[Work to be completed]
Output, unchanged, the part of the records that opens with the line containing "Click the star bookmark icon in toolbar" and runs to the end of the records, leaving out the pictures.

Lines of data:
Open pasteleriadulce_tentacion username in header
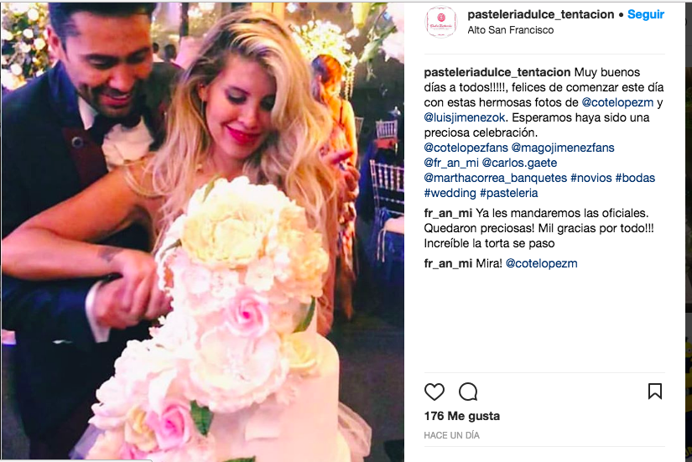 tap(541, 14)
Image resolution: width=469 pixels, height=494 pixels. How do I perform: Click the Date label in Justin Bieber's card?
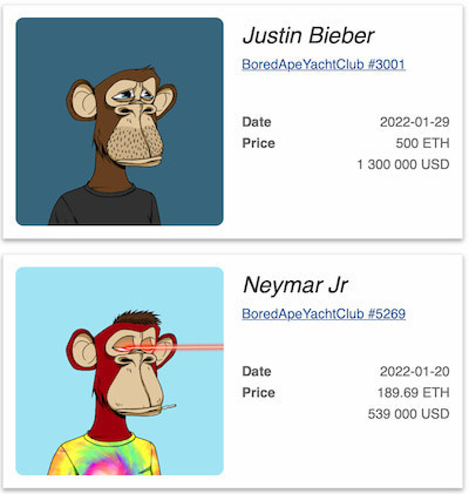(256, 122)
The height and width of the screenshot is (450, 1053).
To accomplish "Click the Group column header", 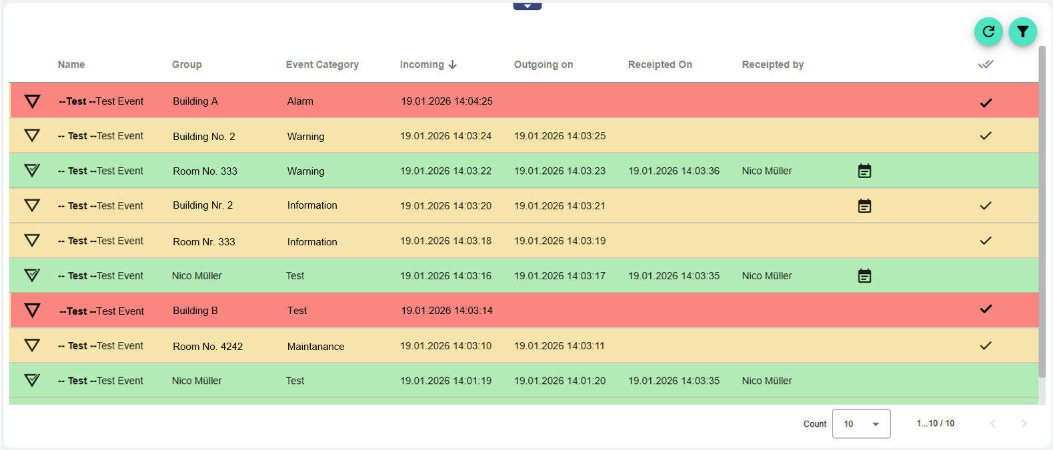I will pyautogui.click(x=187, y=65).
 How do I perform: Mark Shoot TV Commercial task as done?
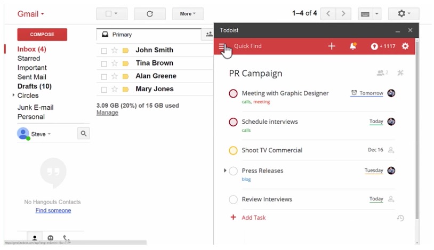coord(233,150)
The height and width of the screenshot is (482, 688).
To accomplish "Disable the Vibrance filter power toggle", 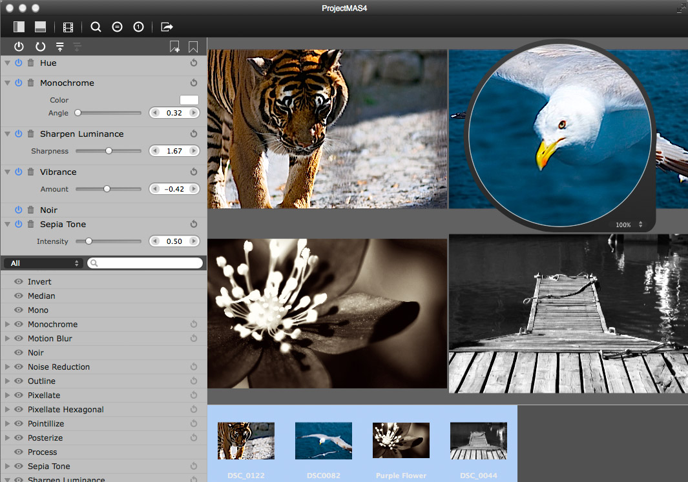I will tap(19, 172).
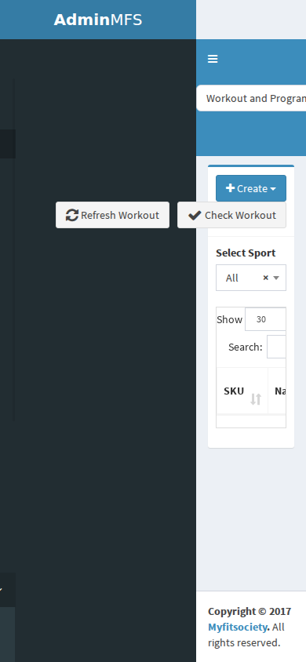Open the Myfitsociety footer link
This screenshot has width=306, height=662.
tap(238, 627)
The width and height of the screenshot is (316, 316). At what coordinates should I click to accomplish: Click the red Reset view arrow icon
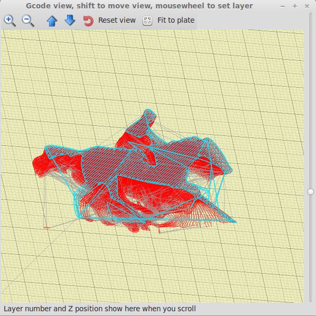click(88, 21)
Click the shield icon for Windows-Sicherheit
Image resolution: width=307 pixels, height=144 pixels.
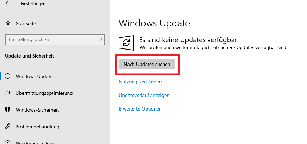(8, 109)
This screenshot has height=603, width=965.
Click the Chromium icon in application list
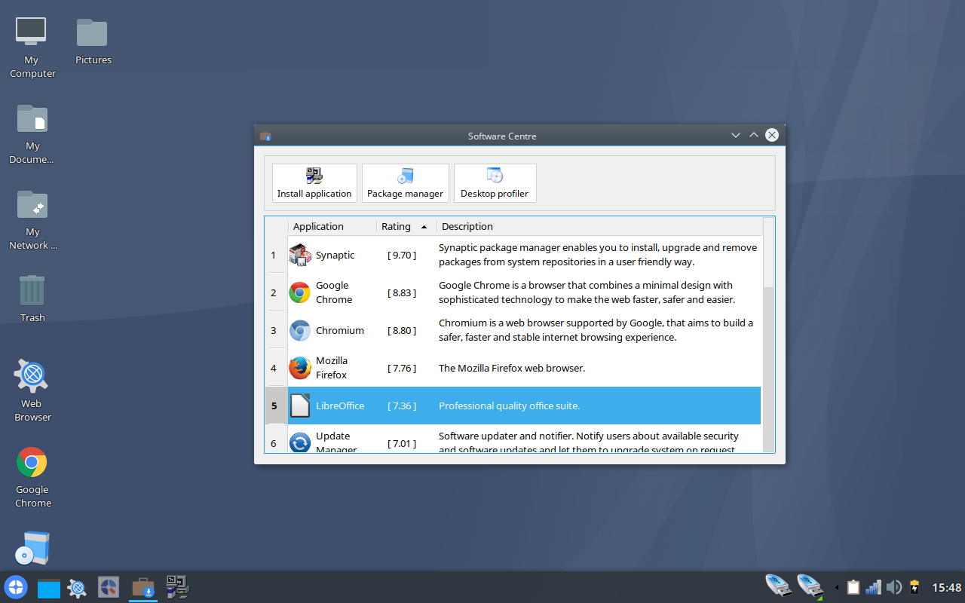tap(300, 330)
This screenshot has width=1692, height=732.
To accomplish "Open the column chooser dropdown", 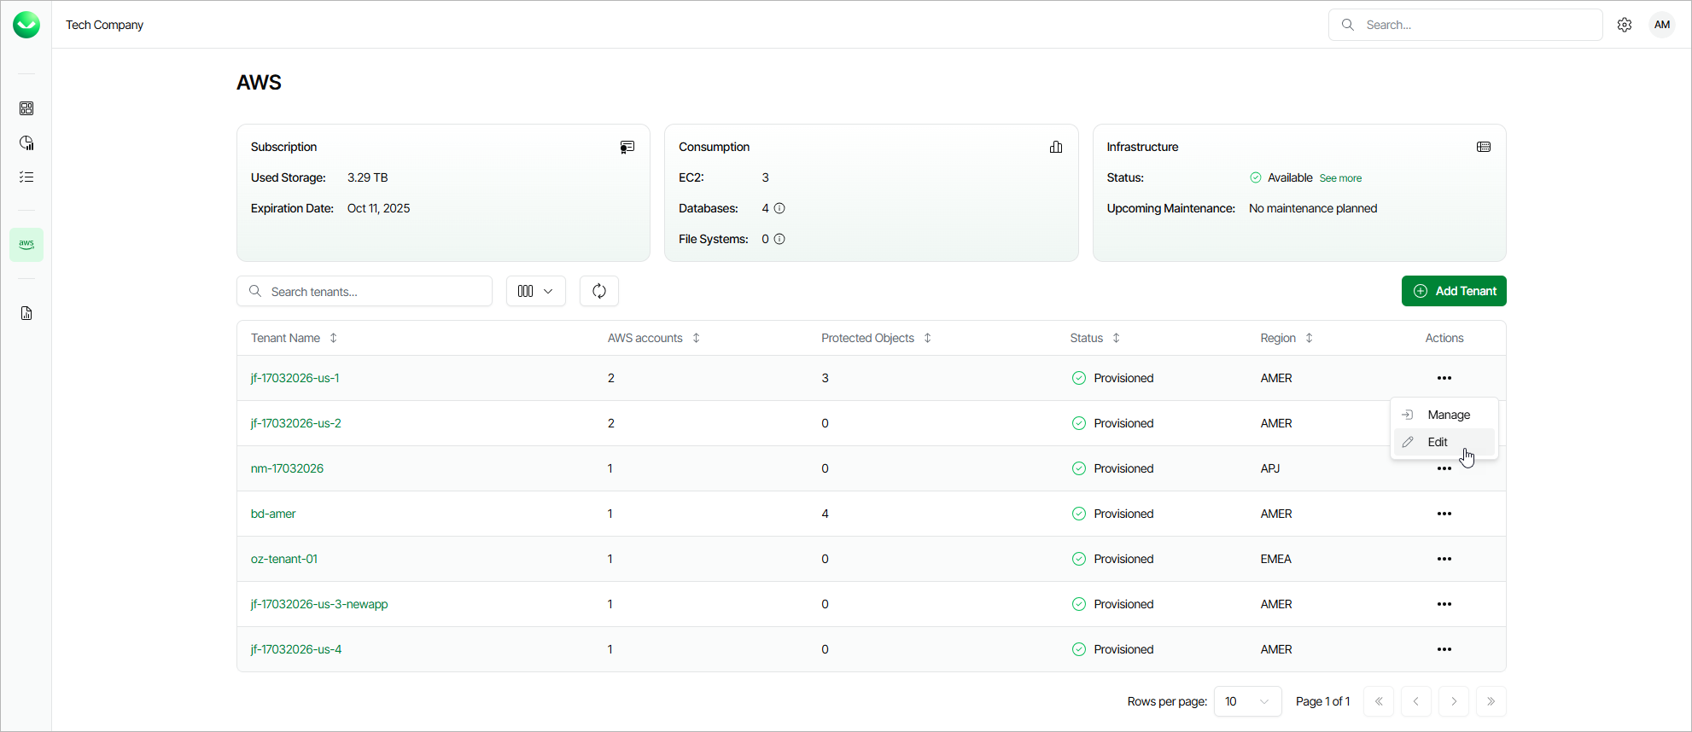I will [x=535, y=291].
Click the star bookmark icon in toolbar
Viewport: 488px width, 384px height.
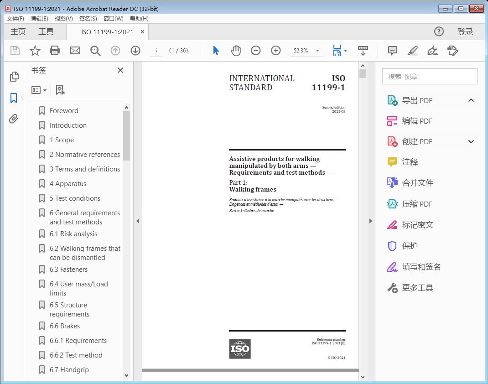click(x=35, y=51)
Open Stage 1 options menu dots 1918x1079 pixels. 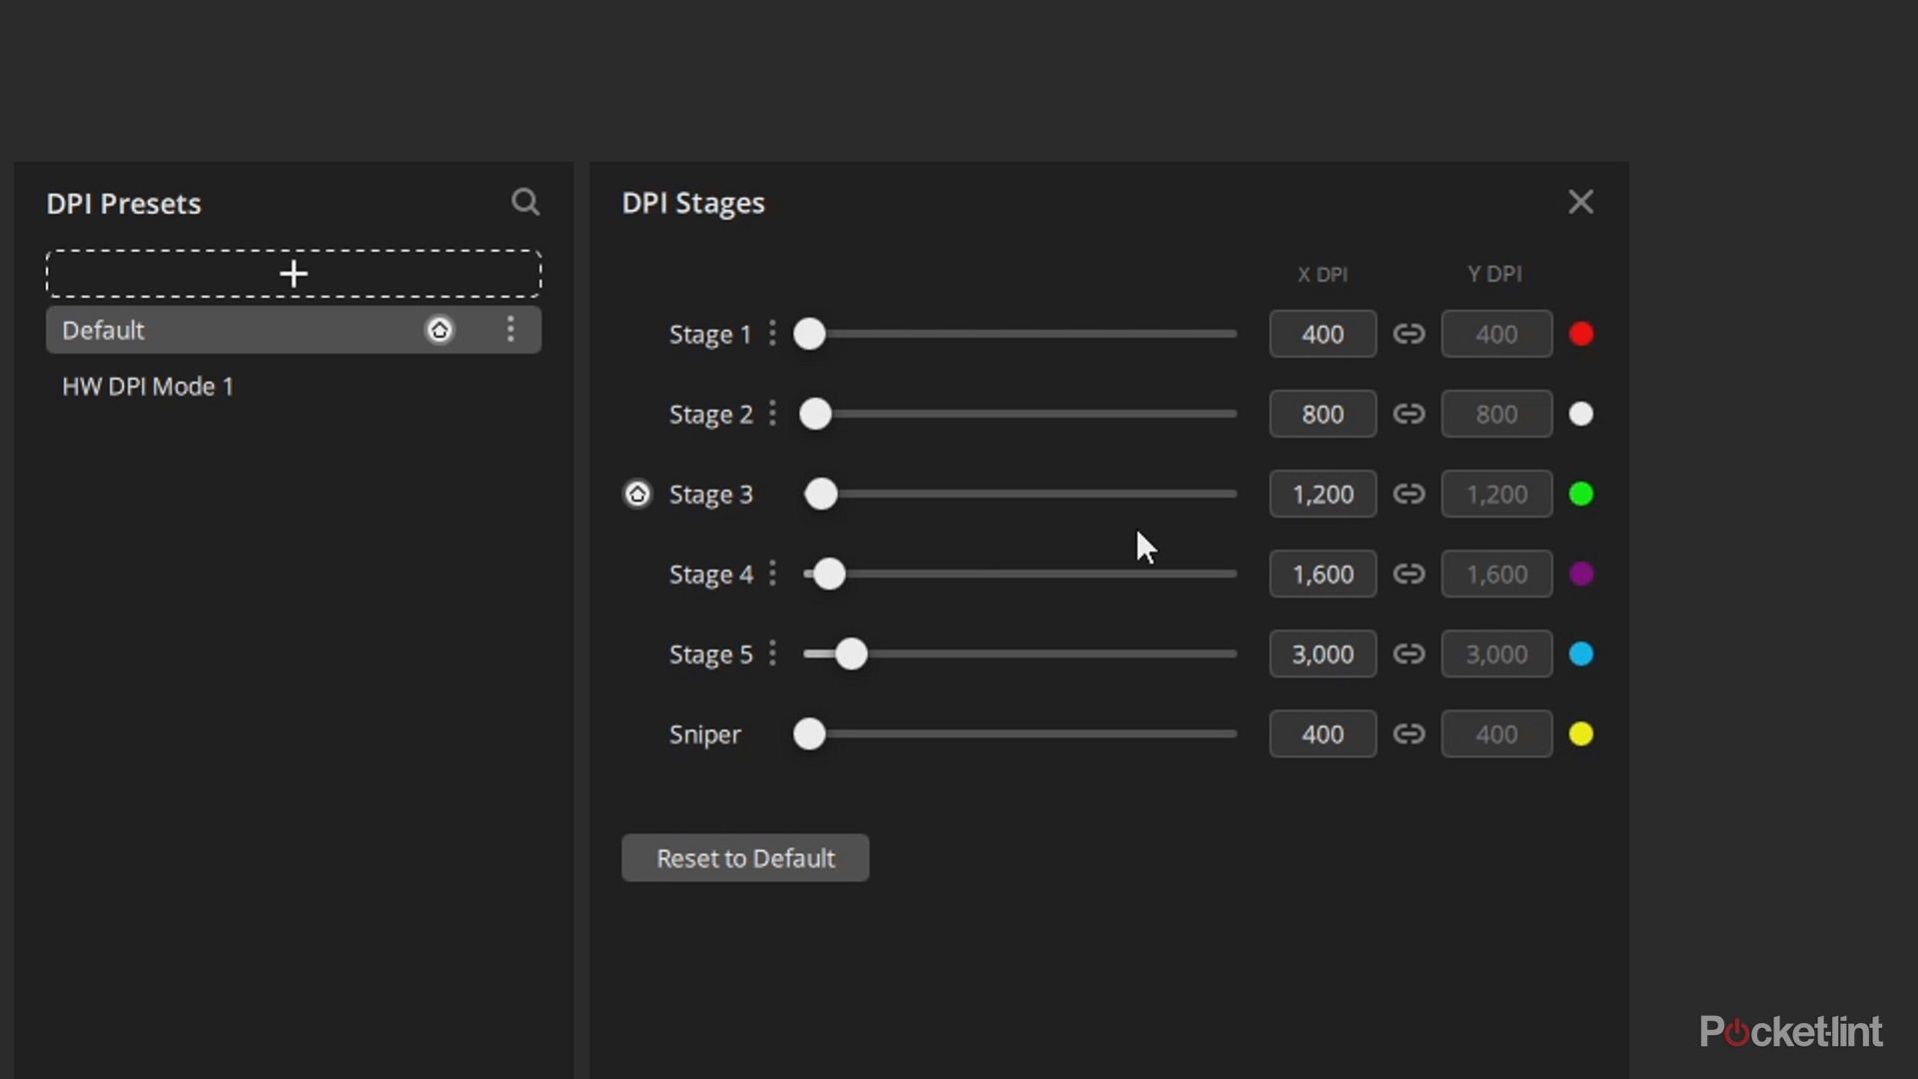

[Answer to this exercise]
Click the star bookmark icon in toolbar
Viewport: 488px width, 384px height.
click(x=35, y=51)
Open Stage 1 options menu dots 1918x1079 pixels. 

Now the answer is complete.